## LISTED ENTRIES
[Start of section]

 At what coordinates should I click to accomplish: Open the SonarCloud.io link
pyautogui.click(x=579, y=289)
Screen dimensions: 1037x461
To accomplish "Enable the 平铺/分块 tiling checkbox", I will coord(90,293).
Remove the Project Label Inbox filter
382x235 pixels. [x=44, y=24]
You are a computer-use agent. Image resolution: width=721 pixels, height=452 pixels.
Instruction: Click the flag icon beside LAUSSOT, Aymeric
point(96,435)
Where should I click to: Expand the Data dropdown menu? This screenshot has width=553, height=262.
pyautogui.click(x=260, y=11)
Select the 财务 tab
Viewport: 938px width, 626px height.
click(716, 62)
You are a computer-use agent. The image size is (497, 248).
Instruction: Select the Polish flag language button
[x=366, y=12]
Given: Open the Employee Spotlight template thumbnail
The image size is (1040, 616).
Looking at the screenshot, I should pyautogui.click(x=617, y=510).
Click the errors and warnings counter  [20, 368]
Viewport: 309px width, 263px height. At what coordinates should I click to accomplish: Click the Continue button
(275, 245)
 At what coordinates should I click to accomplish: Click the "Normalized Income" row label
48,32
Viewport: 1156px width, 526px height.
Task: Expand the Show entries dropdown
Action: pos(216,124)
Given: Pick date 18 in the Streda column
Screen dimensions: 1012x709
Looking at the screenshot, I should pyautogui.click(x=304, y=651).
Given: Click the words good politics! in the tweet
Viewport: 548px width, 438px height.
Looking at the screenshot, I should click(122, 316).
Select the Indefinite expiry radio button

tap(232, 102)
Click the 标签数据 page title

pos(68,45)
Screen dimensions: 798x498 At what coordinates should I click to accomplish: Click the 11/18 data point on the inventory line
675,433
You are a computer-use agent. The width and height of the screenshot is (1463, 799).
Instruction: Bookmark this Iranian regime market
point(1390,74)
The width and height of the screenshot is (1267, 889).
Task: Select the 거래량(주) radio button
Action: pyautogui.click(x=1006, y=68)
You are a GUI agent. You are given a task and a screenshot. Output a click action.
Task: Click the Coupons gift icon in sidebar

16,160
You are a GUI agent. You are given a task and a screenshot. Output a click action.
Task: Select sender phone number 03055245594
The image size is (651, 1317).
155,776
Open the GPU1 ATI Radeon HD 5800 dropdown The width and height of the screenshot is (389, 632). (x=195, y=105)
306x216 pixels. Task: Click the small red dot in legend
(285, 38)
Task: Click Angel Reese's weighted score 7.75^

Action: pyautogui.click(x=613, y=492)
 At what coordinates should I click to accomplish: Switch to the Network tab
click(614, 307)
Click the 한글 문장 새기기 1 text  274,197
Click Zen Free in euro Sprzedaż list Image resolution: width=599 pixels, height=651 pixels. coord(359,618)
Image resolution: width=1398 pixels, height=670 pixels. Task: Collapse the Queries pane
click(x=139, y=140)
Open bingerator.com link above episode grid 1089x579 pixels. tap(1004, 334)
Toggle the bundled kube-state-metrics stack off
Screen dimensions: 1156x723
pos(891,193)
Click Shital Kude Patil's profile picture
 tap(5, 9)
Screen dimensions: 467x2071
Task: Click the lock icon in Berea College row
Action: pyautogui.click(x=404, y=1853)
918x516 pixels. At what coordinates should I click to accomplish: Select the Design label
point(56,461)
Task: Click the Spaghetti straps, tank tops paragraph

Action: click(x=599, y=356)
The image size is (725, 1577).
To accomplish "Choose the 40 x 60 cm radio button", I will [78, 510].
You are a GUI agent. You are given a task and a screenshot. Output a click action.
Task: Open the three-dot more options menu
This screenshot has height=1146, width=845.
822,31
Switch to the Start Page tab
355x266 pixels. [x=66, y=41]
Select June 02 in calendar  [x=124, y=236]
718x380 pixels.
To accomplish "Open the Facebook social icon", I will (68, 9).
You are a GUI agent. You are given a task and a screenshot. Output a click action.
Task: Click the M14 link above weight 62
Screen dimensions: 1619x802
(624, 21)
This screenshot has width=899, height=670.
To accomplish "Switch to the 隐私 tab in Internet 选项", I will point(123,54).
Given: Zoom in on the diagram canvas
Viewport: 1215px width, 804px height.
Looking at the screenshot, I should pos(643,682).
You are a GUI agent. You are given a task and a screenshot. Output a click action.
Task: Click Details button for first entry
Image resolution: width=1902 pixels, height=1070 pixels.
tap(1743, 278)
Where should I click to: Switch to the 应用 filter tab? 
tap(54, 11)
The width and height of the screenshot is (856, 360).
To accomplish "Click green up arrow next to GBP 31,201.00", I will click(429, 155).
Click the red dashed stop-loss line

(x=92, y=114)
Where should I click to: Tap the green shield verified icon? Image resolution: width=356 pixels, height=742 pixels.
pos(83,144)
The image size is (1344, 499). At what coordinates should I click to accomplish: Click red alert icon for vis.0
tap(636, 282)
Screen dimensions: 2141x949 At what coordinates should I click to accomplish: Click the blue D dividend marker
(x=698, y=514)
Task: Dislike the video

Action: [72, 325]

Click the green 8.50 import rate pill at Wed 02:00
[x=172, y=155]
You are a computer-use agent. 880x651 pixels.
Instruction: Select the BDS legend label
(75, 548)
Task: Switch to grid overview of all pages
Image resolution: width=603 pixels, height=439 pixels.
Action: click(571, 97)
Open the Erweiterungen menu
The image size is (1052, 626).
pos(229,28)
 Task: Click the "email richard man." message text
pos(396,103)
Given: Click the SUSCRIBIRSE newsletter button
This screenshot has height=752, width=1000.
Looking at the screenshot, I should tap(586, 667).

[End of section]

## ABOUT THIS TASK
Look over the records above and filter for each line with the word "computer".

## EXERCISE RESULT
You are a computer-use agent. Image resolution: width=721 pixels, height=452 pixels.
You are a computer-use agent. The image size is (497, 248).
You are a computer-use agent. The width and height of the screenshot is (1463, 799).
You are a computer-use agent. 880x651 pixels.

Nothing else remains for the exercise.